El Código Penal de 1928. ¡El famoso Código de don Galo Ponte! En él había, ¡cómo
no!, defectos técnicos; pero todo su espíritu, recogido de los más competentes
asesores, era de benevolencia. Mitigó las penas en todos los casos, elevó la mayoría de
edad penal y corrigió crueldades del viejo Código del 70, tan vituperado por los que hoy
lo ensalzan, como la de señalar ineludible la pena de muerte cuando, en ciertos delitos,
concurría una sola circunstancia agravante. Nadie podrá decir, ni mucho menos, que el
Código del 28 fuera un Código tiránico.
Pues, ¿y los demás decretos dictatoriales? Según la acusación deben de formar un
archivo de enormidad. Pero ved lo que ha hecho con ellos el Gobierno de la República.
Ahí tenéis, por decreto republicano de 31 de mayo de 1931, clasificada la obra
legislativa en Justicia, el Ministerio de mi defendido, durante el tiempo de su gestión.
Estos son los resultados:
Decretos que se derogan (es decir, que no se reconocen como existentes y válidos en
sus efectos): seis.
Decretos que se anulan: uno.
Decretos que se reducen a jerarquía reglamentaria: uno.

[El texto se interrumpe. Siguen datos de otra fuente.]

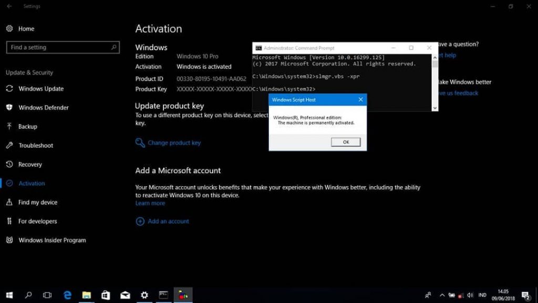Viewport: 538px width, 303px height.
Task: Click Change product key
Action: tap(173, 143)
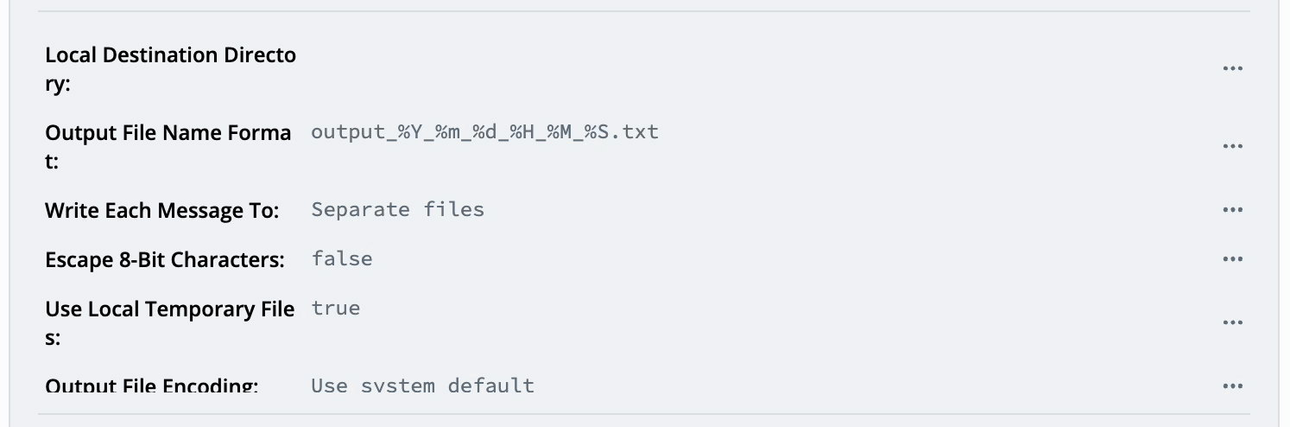Open options menu for Local Destination Directory
Screen dimensions: 1290x427
[x=1232, y=69]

Decretos que se declaran subsistentes: veintitrés.
¡Veintitrés decretos subsistentes, algunos relativos a materias importantísimasi No
sería tan injusta la obra dictatorial cuando así la conserva la República.
PERSECUCIONES. NEGOCIOS
¿Y de las otras injusticias de la Dictadura? ¿Que fue de los famosos negocios y
francachelas? ¿Qué de los atropellos, a que el acta de acusación se refiere, contra
todas las garantías individuales y colectivas de los ciudadanos? ¡Cuánto se habló de
todo eso en la propaganda de la Dictadura! Si algún interés tomó el pueblo en este
proceso, no fue porque le importase haber pasado seis años sin ejercer el sufragio (farsa
para él sobradamente conocida), sino porque lo llevasteis, en parte, a creer que había
sido tiranizado y expoliado por los dictadores. ¡Y ved lo que resulta ahora! ¡Ni una
sola prueba! El acta de acusación habla ligeramente de deportaciones y multas inicuas, de
avales y monopolios sin cuento... Era deber de la Comisión instructora probar uno por uno
todos los hechos de que acusa. Uno por uno, porque lo que importa saber, en este aspecto
material que ahora examino, es si los hechos, además de existir, fueron injustos. Que
hubo, por ejemplo, deportaciones y multas, es cosa de todos conocida; pero nadie se atreve
a negar, y menos vosotros, que sean posibles las multas y las deportaciones justas, a
menos de afirmar que cuantos Gobiernos las emplean lo hacen con propósito deliberado de
injusticia. Pues bien: en todo el sumario de esta causa no hay una sola diligencia
encaminada a acreditar la maldad interna de aquellos actos. De todos los famosos
atropellos, negocios, francachelas de la Dictadura; de todos aquellos cargos con que se
removió la opinión, no hay en los autos ni prueba ni intento de prueba siquiera.
SENTENCIA Y NO LIBELO
Diréis que este proceso no se refiere a las responsabilidades de gestión, sino a
las responsabilidades políticas. Bien. Pero entonces suprimid de la sentencia todas las
alusiones al contenido de la gestión dictatorial. No sigáis en esto al acta acusatorio,
en cuyos resultandos y considerandos se intercalan afirmaciones contrarias a la probidad y
a la justicia de los procesados. Vosotros no podéis hacer eso. Cuando se charla por ahí,
y más cuando quien charla vive en estado de insolvencia espiritual, cabe referirse, por
desahogo, sin prueba alguna, a la Dictadura inmoral y analfabeta. Pero cuando se ocupa,
como vosotros, posición de jueces, no es lícito acoger en resultandos ni considerandos
una sola palabra que no tenga su antecedente en la instrucción sumarial, su consecuencia
en el fallo. Vosotros estáis reunidos para juzgar un golpe de Estado y medir unas
responsabilidades políticas; a oso habéis ceñido la instrucción sumarial. Queda
encomendado al rigor de vuestras conciencias el que no aparezca una palabra sola que pueda
presentar ante el pueblo como ladrones a quienes sólo juzgasteis como rebeldes. Evitad
que vuestra sentencia se convierta de ejecutoria de justicia en libelo de difamación.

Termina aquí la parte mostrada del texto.